(Records shown)
•••
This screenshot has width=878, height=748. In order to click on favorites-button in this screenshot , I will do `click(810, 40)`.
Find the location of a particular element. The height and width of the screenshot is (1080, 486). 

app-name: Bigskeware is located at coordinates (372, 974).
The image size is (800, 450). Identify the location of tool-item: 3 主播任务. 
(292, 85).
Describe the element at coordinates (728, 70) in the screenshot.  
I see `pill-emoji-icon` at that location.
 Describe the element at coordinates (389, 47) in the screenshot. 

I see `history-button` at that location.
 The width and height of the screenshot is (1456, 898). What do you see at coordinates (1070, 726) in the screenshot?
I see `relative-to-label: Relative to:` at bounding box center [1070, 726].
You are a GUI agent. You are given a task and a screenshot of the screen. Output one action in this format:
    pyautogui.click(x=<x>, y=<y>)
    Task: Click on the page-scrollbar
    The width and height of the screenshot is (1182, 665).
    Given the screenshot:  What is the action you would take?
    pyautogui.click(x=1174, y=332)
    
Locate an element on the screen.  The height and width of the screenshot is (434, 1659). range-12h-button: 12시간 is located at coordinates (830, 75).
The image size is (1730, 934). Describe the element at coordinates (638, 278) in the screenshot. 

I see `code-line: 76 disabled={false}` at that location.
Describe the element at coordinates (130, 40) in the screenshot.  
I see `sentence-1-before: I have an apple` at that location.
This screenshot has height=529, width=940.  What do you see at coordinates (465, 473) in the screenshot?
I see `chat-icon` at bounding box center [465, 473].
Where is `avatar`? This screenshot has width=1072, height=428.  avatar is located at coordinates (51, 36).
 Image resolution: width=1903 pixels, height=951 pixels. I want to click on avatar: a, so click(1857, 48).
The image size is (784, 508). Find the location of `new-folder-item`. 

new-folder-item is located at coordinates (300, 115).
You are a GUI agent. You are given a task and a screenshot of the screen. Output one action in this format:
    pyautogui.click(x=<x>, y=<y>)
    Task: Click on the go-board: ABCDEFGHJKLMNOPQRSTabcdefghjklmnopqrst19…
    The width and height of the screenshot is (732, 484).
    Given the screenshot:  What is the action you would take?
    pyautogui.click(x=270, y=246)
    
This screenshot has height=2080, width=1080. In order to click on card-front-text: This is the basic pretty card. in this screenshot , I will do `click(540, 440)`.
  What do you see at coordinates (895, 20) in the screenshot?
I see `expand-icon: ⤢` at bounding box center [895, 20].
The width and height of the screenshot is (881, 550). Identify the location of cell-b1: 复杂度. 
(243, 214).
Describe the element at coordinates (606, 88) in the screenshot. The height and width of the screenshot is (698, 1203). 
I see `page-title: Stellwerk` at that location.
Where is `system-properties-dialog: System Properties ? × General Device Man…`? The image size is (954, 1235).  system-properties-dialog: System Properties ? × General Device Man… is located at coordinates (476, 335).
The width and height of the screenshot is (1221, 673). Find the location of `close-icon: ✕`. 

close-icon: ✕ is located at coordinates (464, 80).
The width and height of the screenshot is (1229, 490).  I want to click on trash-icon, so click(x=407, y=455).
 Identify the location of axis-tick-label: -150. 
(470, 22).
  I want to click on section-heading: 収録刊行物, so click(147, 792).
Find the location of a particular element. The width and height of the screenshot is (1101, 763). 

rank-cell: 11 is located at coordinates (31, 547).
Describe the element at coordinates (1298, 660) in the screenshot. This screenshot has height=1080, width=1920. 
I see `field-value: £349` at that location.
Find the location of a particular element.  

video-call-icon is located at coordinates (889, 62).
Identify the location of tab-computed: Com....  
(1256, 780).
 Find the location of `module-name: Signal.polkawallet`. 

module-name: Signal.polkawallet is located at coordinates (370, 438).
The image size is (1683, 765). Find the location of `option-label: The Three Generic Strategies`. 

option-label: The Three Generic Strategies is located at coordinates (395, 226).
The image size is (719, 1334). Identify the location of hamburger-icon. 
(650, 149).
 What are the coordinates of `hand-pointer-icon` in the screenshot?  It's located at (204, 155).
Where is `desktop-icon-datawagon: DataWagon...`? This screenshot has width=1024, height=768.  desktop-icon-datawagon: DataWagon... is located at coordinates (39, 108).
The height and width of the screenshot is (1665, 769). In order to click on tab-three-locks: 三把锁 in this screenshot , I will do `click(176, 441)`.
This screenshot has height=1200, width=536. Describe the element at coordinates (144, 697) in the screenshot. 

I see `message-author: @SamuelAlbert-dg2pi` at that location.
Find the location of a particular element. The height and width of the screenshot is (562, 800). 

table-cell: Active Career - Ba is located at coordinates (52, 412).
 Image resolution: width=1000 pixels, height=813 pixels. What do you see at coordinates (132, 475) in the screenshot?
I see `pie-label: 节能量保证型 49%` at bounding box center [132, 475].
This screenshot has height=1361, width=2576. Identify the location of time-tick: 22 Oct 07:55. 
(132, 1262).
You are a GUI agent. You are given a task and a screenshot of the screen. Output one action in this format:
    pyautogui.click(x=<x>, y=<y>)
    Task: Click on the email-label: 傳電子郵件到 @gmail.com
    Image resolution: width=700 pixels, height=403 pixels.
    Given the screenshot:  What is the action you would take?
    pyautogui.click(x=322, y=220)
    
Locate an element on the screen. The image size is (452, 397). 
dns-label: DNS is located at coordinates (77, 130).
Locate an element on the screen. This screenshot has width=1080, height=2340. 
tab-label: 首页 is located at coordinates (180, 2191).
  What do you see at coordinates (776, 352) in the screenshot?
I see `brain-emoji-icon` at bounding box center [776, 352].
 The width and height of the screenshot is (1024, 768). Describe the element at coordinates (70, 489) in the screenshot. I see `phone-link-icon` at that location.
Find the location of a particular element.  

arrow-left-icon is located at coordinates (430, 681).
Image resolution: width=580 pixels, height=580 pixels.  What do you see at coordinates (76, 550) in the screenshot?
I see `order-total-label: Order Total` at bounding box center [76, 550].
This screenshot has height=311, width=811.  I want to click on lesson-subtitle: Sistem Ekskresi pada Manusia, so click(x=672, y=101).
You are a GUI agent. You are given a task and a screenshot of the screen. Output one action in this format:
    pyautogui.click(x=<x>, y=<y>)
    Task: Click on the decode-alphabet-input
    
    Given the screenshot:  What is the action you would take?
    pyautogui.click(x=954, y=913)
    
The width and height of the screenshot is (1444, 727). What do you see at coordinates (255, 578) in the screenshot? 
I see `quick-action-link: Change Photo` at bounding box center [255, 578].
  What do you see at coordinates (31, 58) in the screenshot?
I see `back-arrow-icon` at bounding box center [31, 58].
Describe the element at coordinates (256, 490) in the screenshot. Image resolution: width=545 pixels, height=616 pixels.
•••
(Your goal)
Return each line from the items above that contains the word "option".

(Result)
The image size is (1683, 765). Find the location of `option-label: The Three Generic Strategies`. 
option-label: The Three Generic Strategies is located at coordinates (395, 226).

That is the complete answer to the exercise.